Aim of the exercise ->
From the entries below, say how many lines carry the word "agent", and give nothing but the number.

——————————

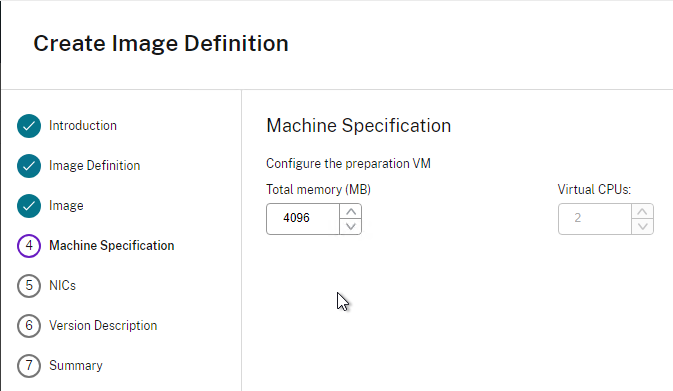Click the Virtual CPUs field showing 2
The width and height of the screenshot is (673, 391).
coord(595,219)
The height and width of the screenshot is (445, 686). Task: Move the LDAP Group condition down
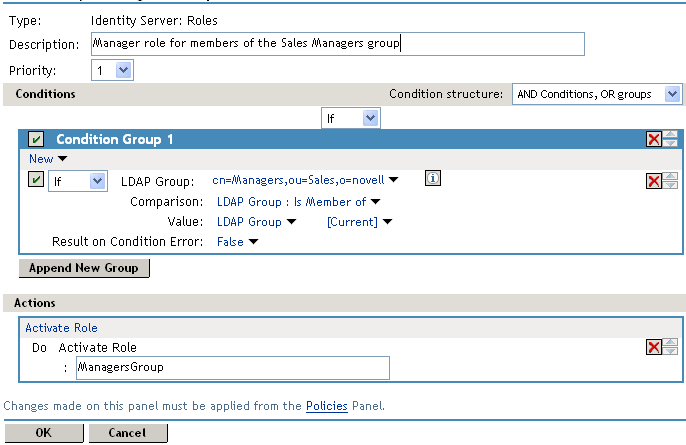[670, 185]
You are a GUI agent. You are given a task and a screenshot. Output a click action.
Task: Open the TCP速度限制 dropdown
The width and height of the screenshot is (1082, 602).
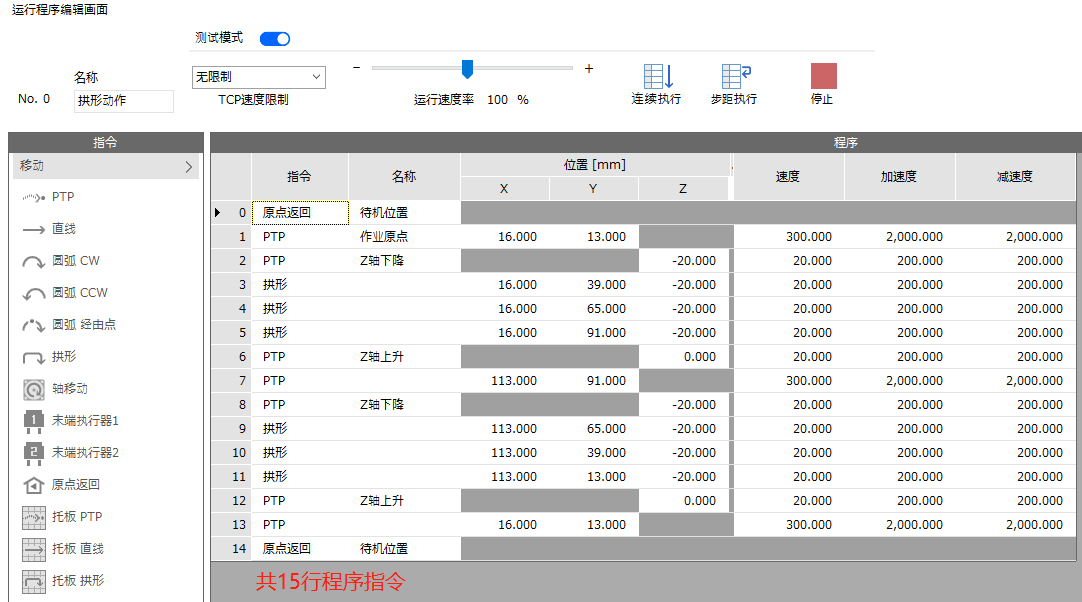[259, 77]
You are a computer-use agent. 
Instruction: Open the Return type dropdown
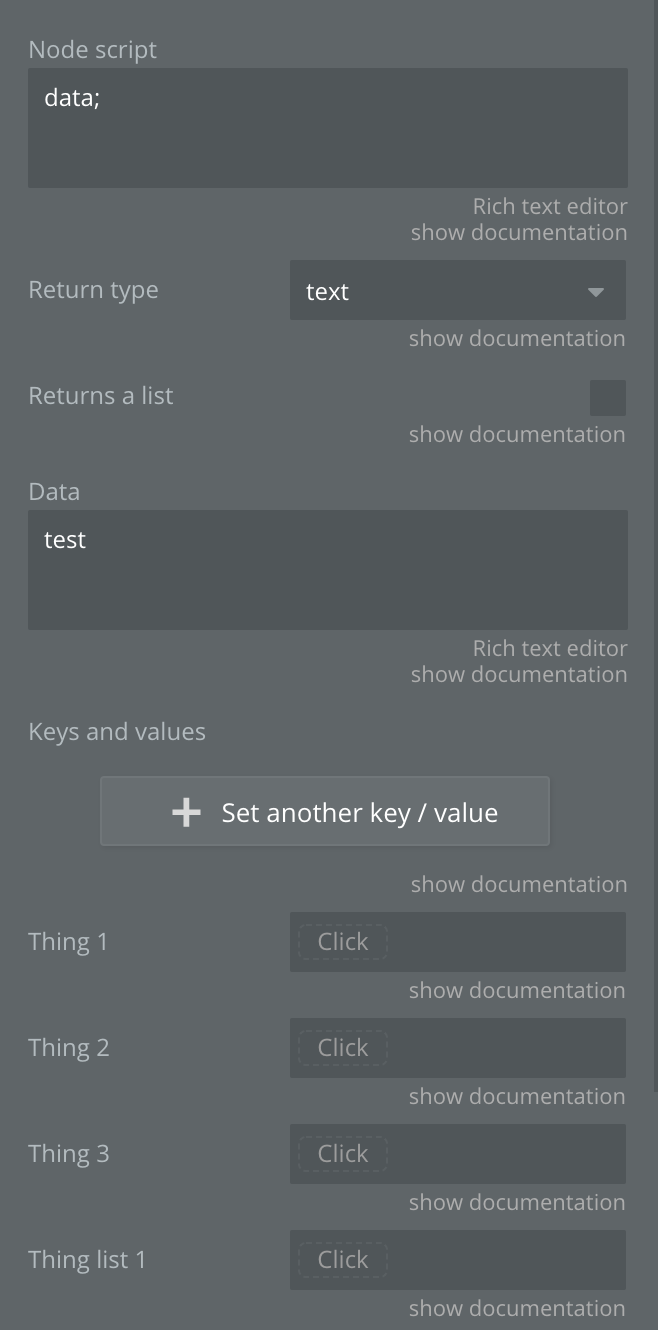tap(457, 291)
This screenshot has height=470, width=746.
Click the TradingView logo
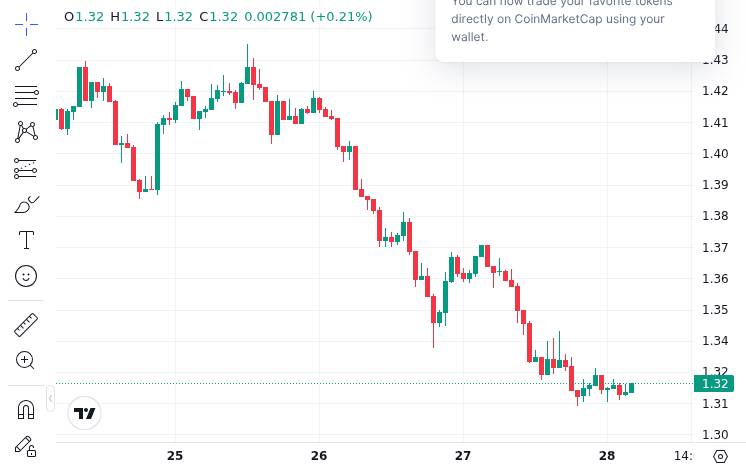coord(85,413)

——————————

Reply to the task ->
2